Второй король, всегда близкий родственник первого, пользуется титулом и некоторыми аттрибутами королевского достоинства, но не властью, и придворные его назначаются истинным государем; главная его роль в правительственном организме состоит в том, чтобы быть отцом королевы, ибо «властелин земли» не может вступать в неравный брак с женщинами не царской крови. Недавно существовало еще третье лицо, носившее также титул короля. Эта двойственность или тройственность королевского достоинства не есть учреждение исключительно сиамское; во многих других государствах Индо-Китая короли тоже разделяли между собою власть и претендовали на господство над стихиями: первый властвовал над огнем, второй—над водой. Можно бы подумать, что совместное существование двух королей должно подавать повод к частым дворцовым революциям, но сила предания так велика, так непоколебима, что уже целые века не бывало примера, чтобы мир был нарушен между двумя государями. Приняты предосторожности, чтобы первый король не имел причин опасаться своего зятя: дочерям его запрещено выходить замуж; они заключаются в ограду, сады которой—настоящий «рай земной», представляющий все чудеса и достопримечательности внешней природы, но, тем не менее, жизнь в этом раю походит на жизнь монастыря. В случае нарушения устава затворничества, принцессу зашивают в кожаный мешок и бросают в реку. Когда принцы осуждаются на смерть, их убивают палками из сандального дерева; уважение к царской крови пе позволяет проливать ее, как кровь простых смертных.

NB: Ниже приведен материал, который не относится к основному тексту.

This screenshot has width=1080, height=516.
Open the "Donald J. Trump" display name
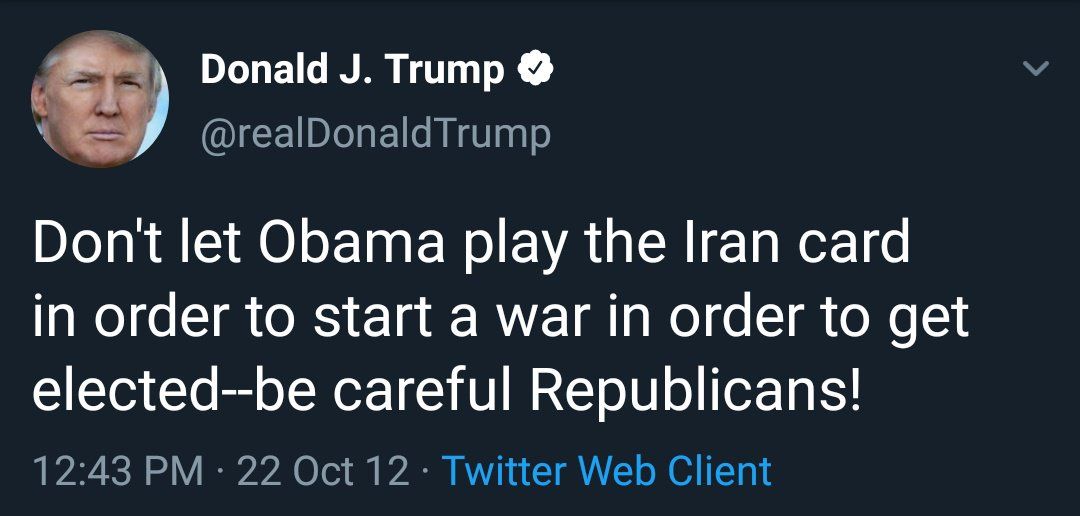[352, 70]
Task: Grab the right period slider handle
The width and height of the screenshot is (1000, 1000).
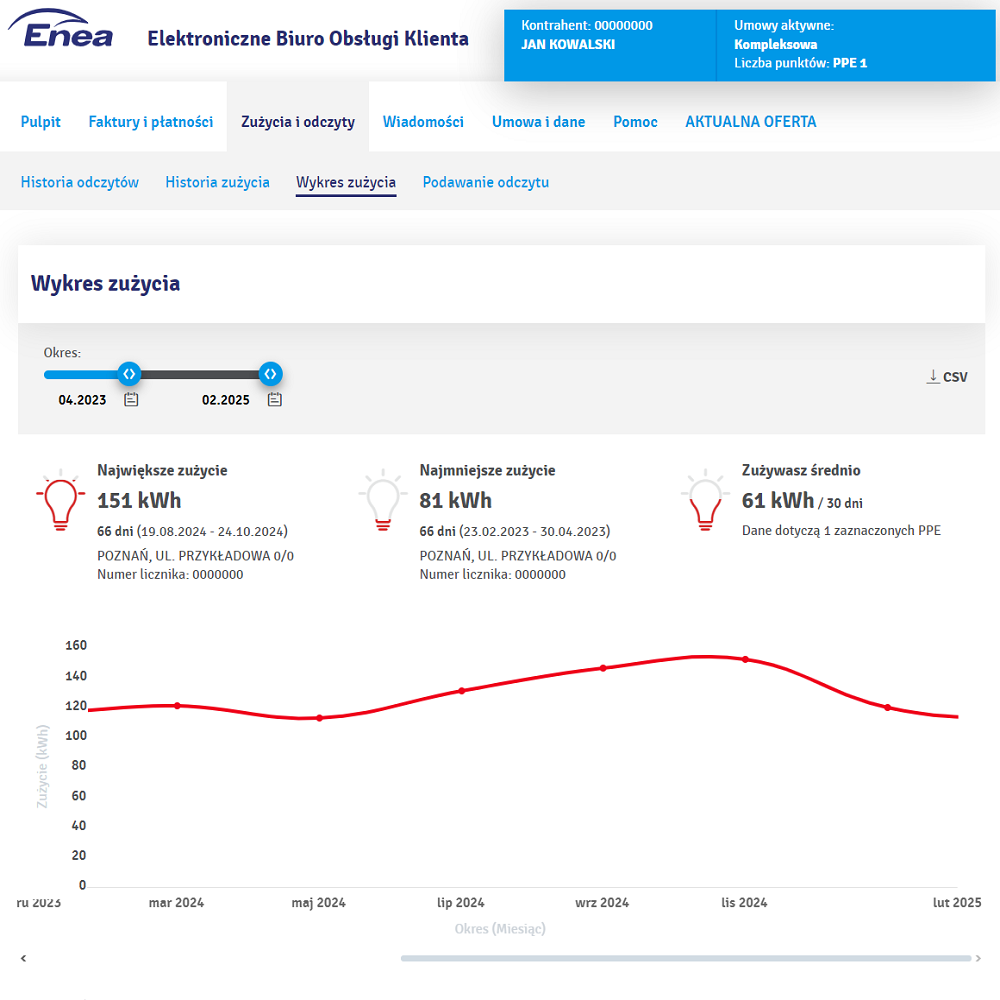Action: click(x=270, y=374)
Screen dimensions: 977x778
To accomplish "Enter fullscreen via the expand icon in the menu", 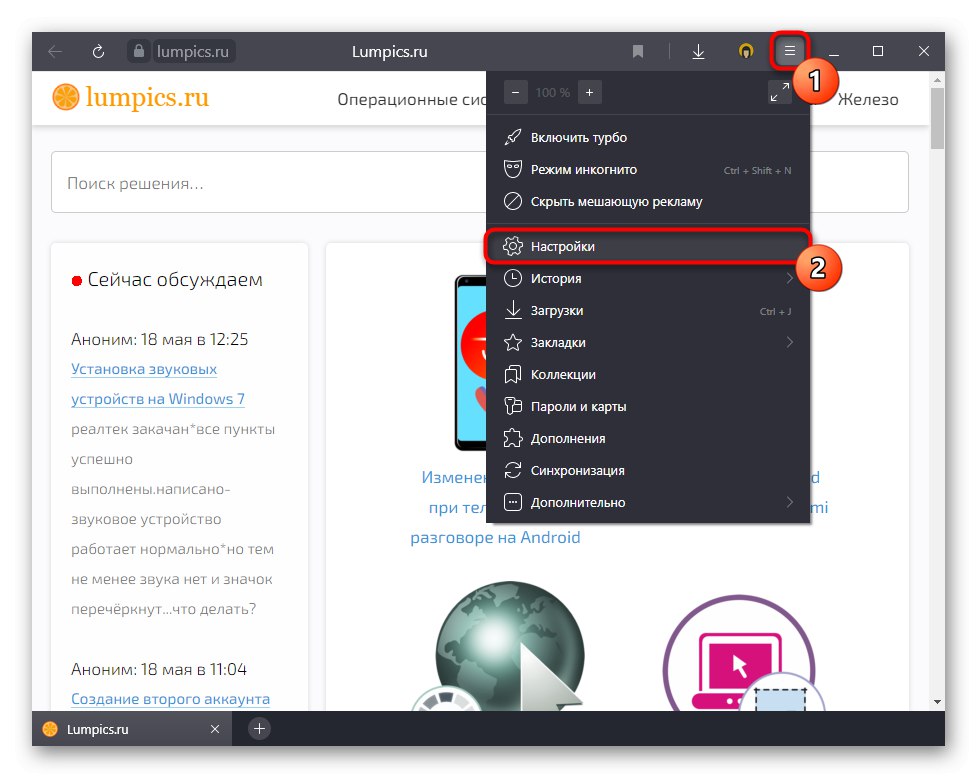I will tap(780, 91).
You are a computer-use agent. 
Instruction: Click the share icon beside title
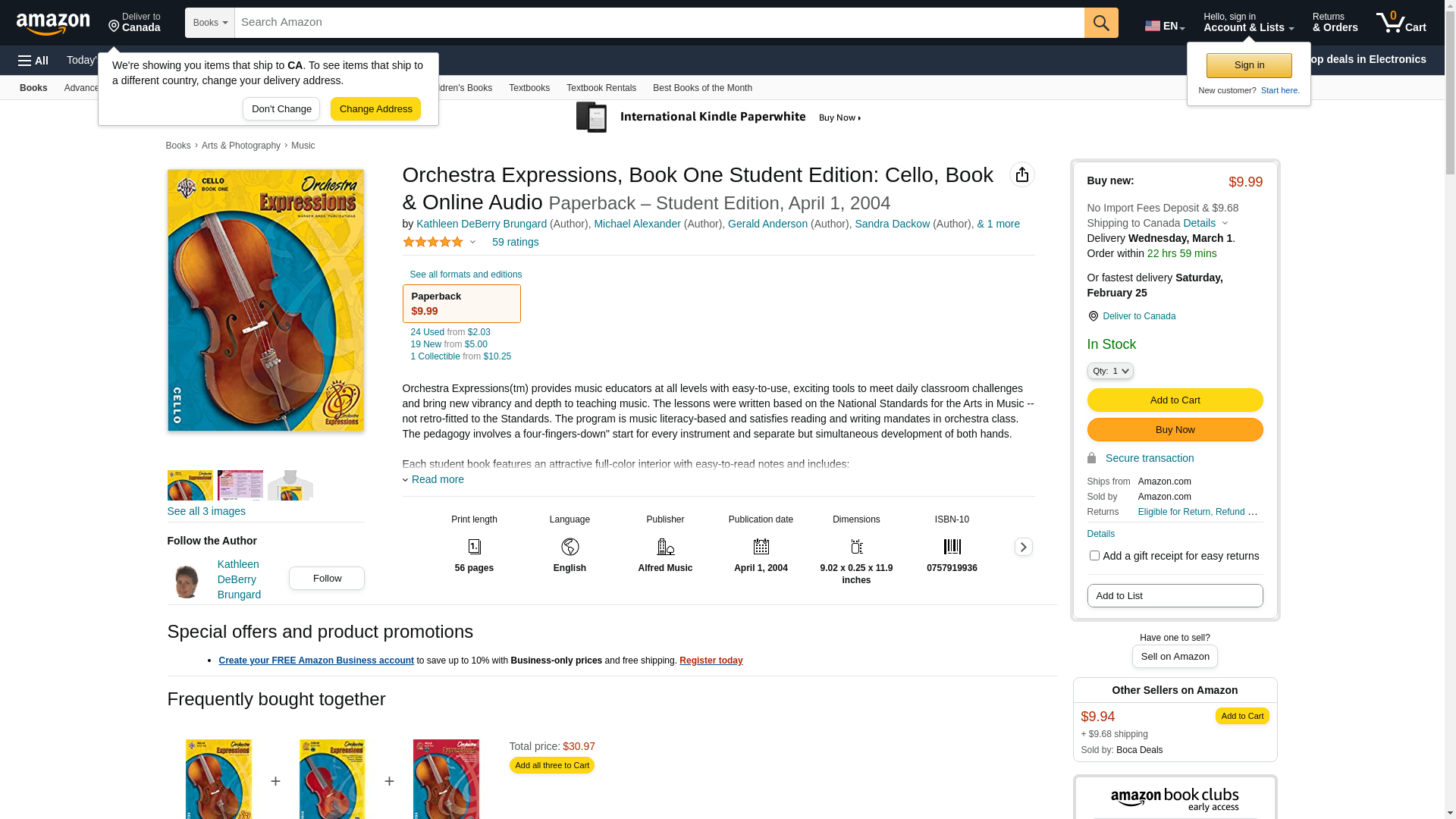coord(1021,174)
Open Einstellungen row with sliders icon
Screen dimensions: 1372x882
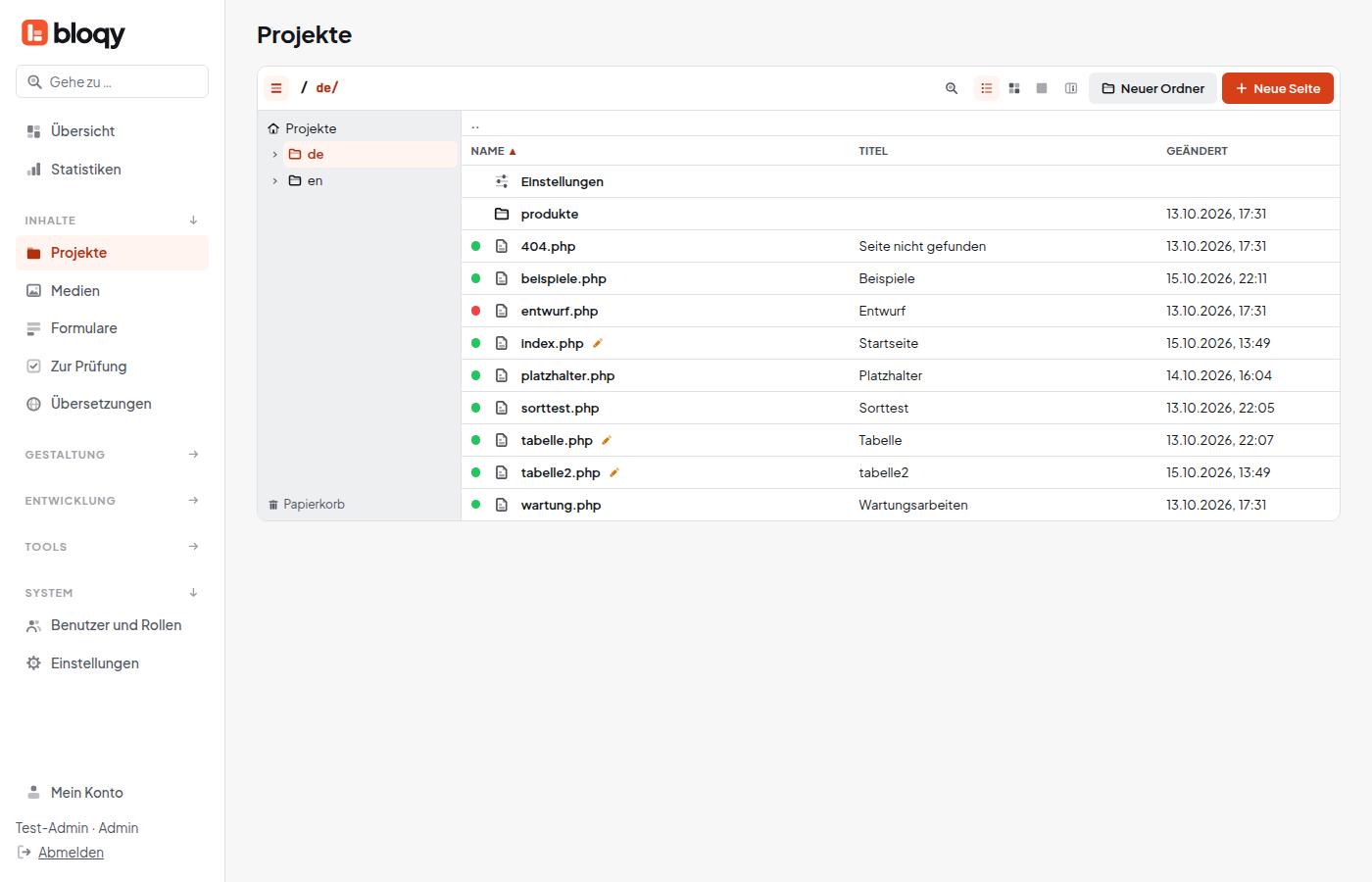tap(901, 181)
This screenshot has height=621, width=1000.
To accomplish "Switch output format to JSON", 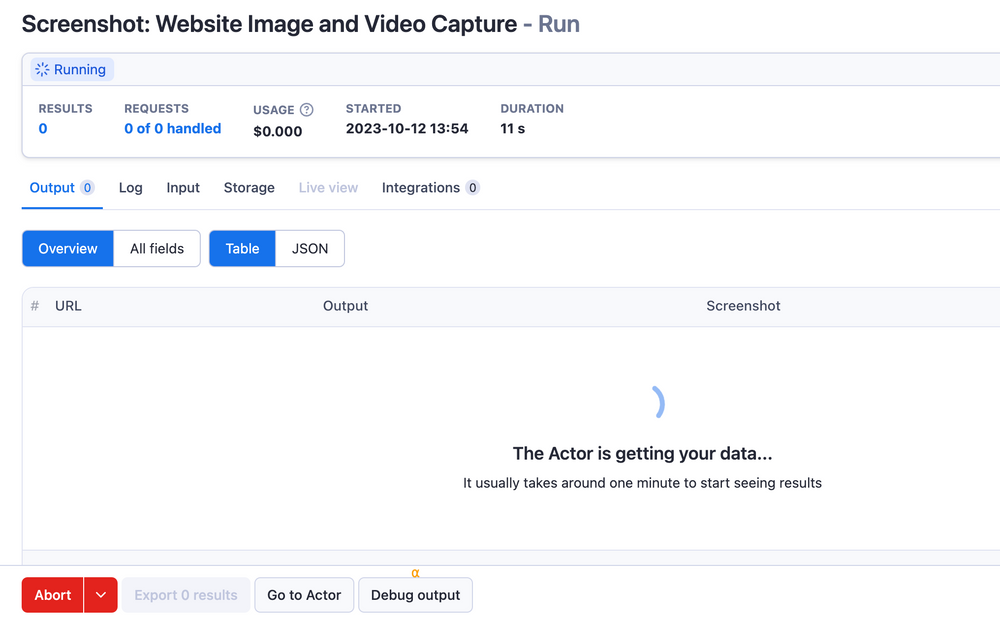I will (x=309, y=248).
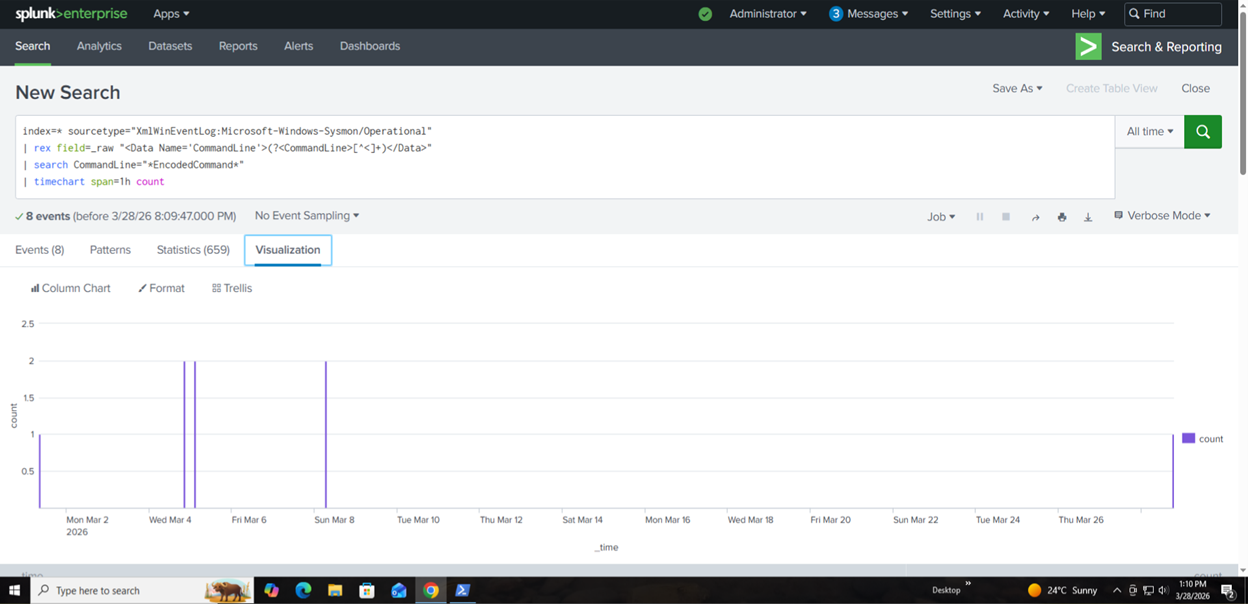The height and width of the screenshot is (604, 1248).
Task: Open the All time range picker
Action: tap(1149, 132)
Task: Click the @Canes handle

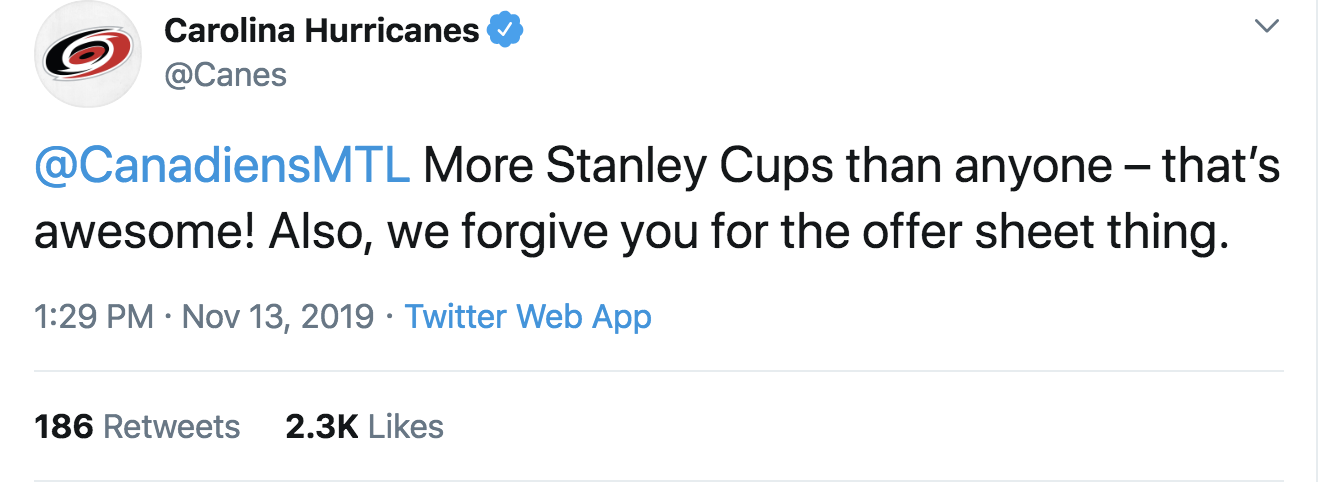Action: click(x=225, y=75)
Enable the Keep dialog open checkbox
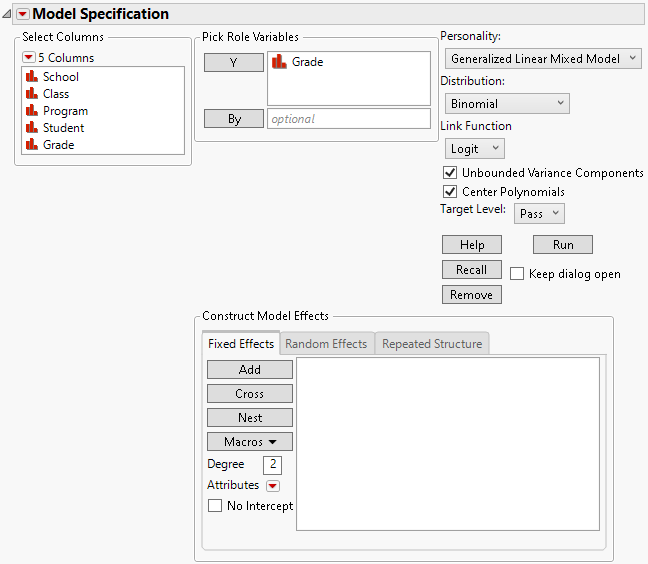The width and height of the screenshot is (648, 564). click(517, 274)
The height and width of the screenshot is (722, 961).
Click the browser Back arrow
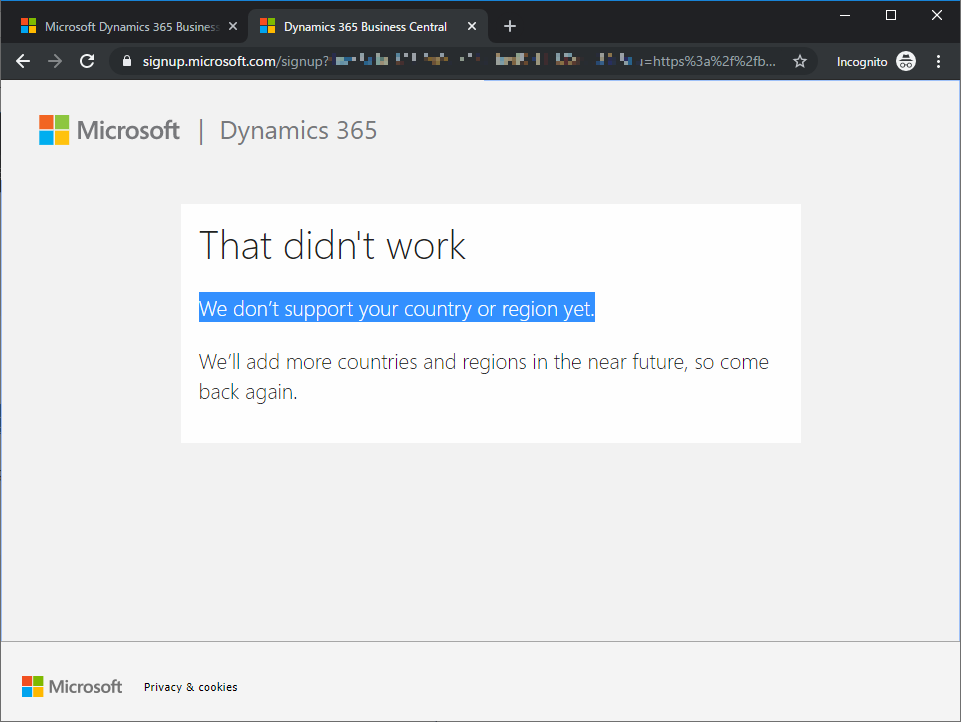(23, 61)
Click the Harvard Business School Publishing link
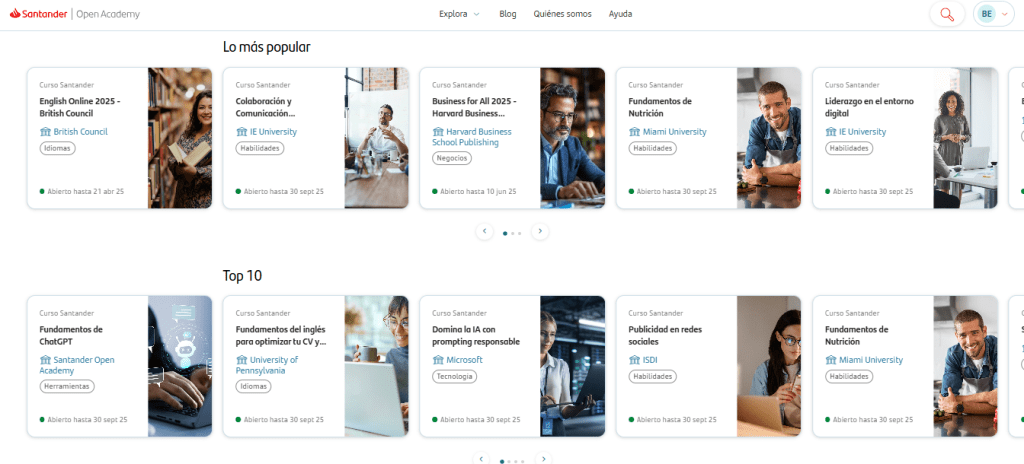Viewport: 1024px width, 464px height. click(x=471, y=137)
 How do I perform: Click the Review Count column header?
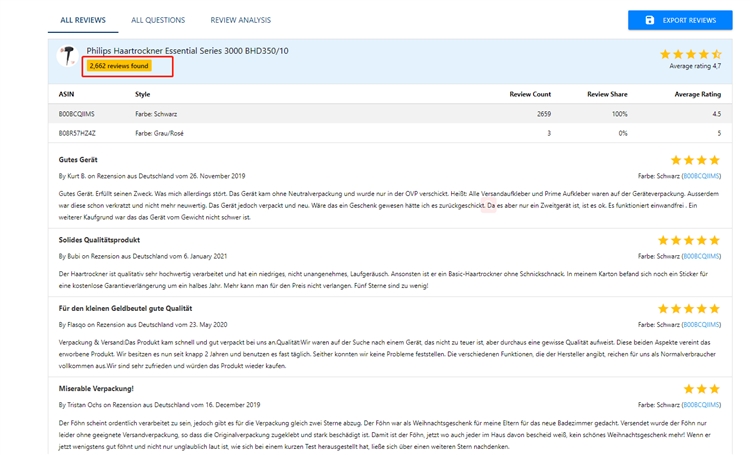(x=529, y=94)
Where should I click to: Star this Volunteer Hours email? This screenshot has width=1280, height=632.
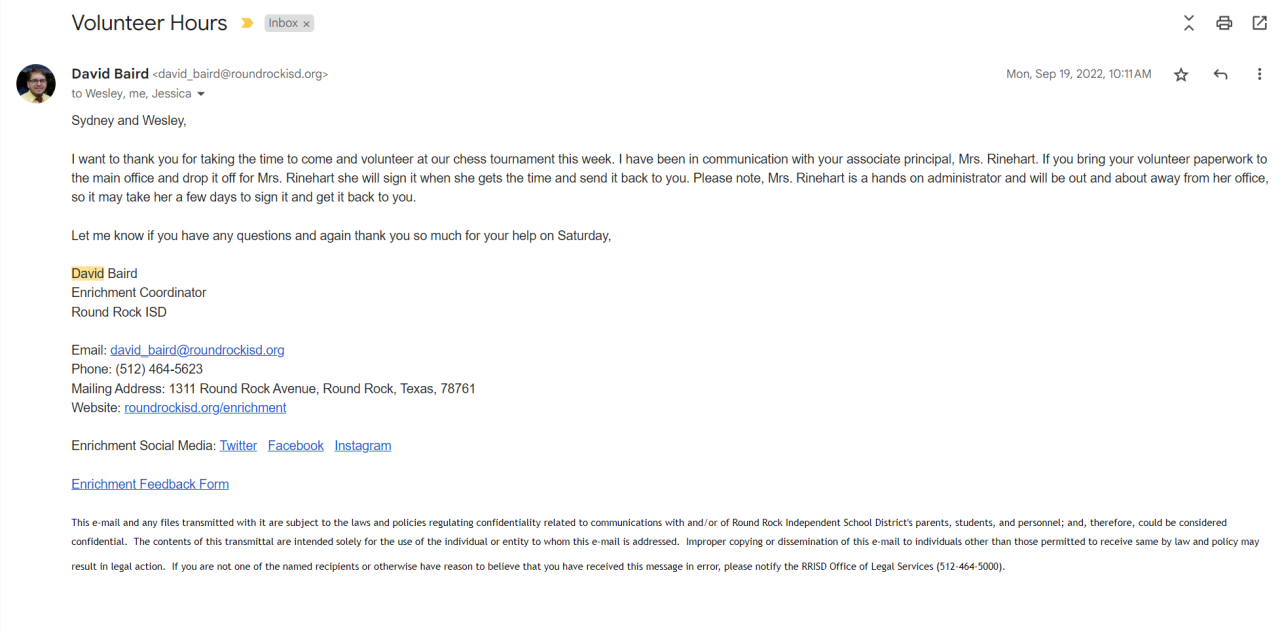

Королевский совет состоит из четырех министров: внутренних дел, иностранных дел, военного и морского; кроме того, существует род сената, в котором заседают десятка два главных мандаринов. Некоторые из принцев возводятся на высшие должности в государстве, но большинство, содержимое на средства их родственника государя, ведет праздную и разгульную жизнь, некоторые, однако, занимаются торговлей или даже избирают себе какую-нибудь профессию или ремесло. Вообще, высшие государственные должности наследственны, но дворянство не наследственно; титулы, жалуемые королем, всегда имеют личный характер. Оклады жалованья, платимые казной, очень скудны, недостаточны даже в этой богатой стране, где все продукты так дешевы; но мандарины вознаграждают себя кормленьем; они, по местному выражению, имеют привычку «создавать себе тучные нивы на спине народа», обращая в свою пользу тяжелый барщинный труд, налагаемый на подданных. Чиновники могут все позволять себе в стране, где подданные клеймятся, как домашний скот, татуировкой на предплечьи, чтобы установить оффициально их социальное состояние, и где китайские иммигранты носили на кисти руки королевскую печать, заменявшую квитанцию в уплате податей. Недавно было в обычае в Сиамском королевстве, как в Бармании, в Палестине в эпоху судей и в Западной Европе в первые времена средних веков, класть фундамент памятников и особенно городских ворот на телах уголовных преступников или военнопленных. Законы применяются с большою строгостью, и принцип китайской юриспруденции, возлагающий на семью, деревню, целую часть города, на все население коллективную ответственность за всякий проступок, преступление или несчастный случай, соблюдается сиамскими мандаринами с неумолимою суровостью. Сограждане зорко наблюдают друг за другом, из опасения, чтобы из-за провинности одного всем не попасть в какую-нибудь беду.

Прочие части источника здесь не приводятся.